*Task statement*.
Write out the lines below word for word. Leave the pictures out.

Lines of data
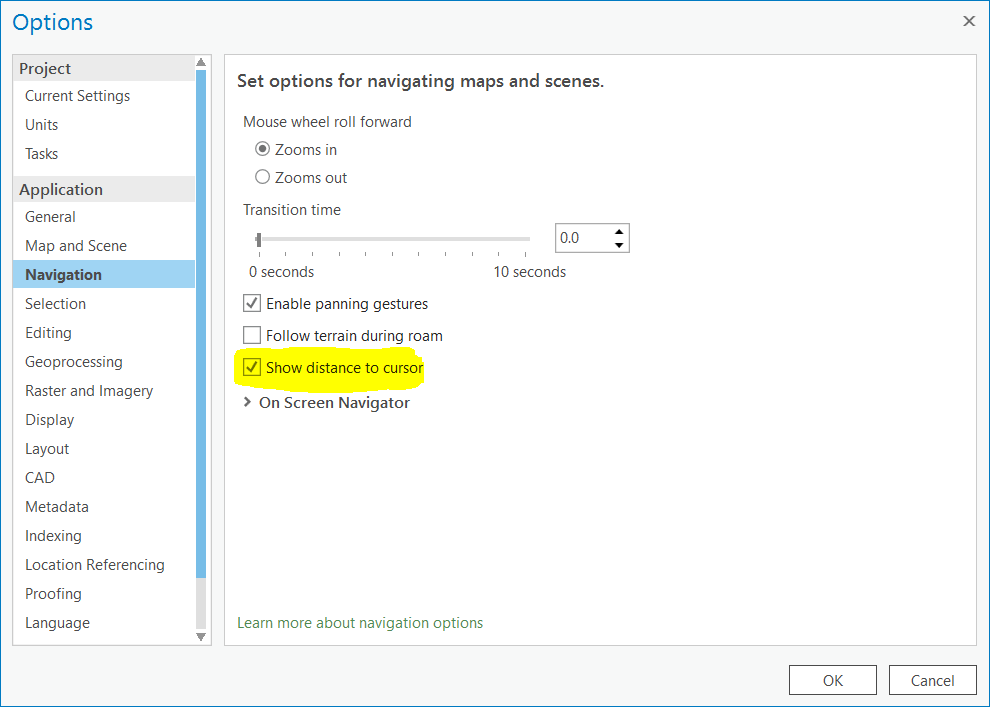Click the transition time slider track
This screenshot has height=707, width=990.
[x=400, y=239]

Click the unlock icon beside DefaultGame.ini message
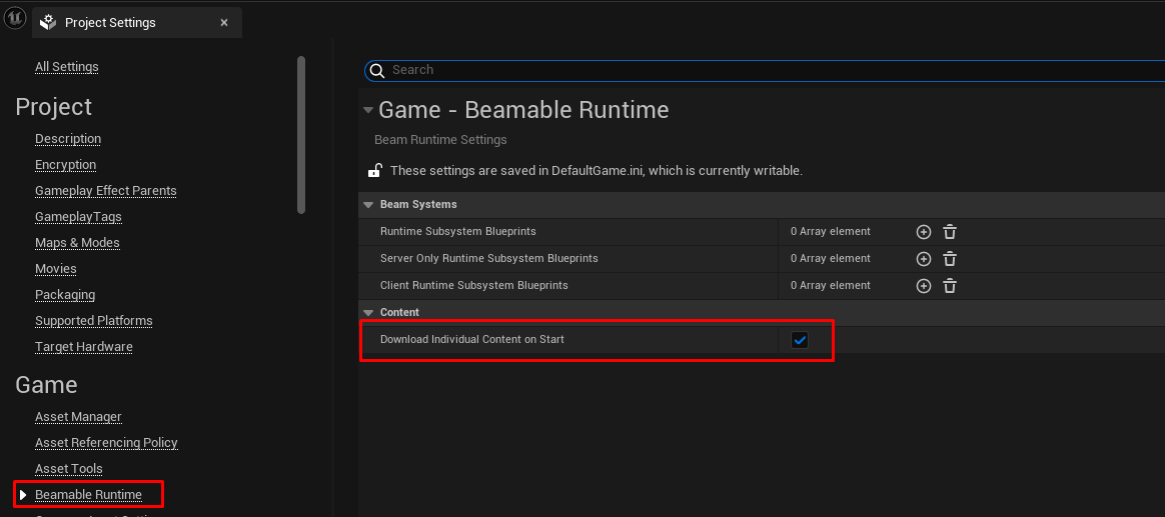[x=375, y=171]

*Result of this task*.
Click the transition time slider track
This screenshot has height=707, width=990.
[x=400, y=239]

Click the unlock icon beside DefaultGame.ini message
[x=375, y=171]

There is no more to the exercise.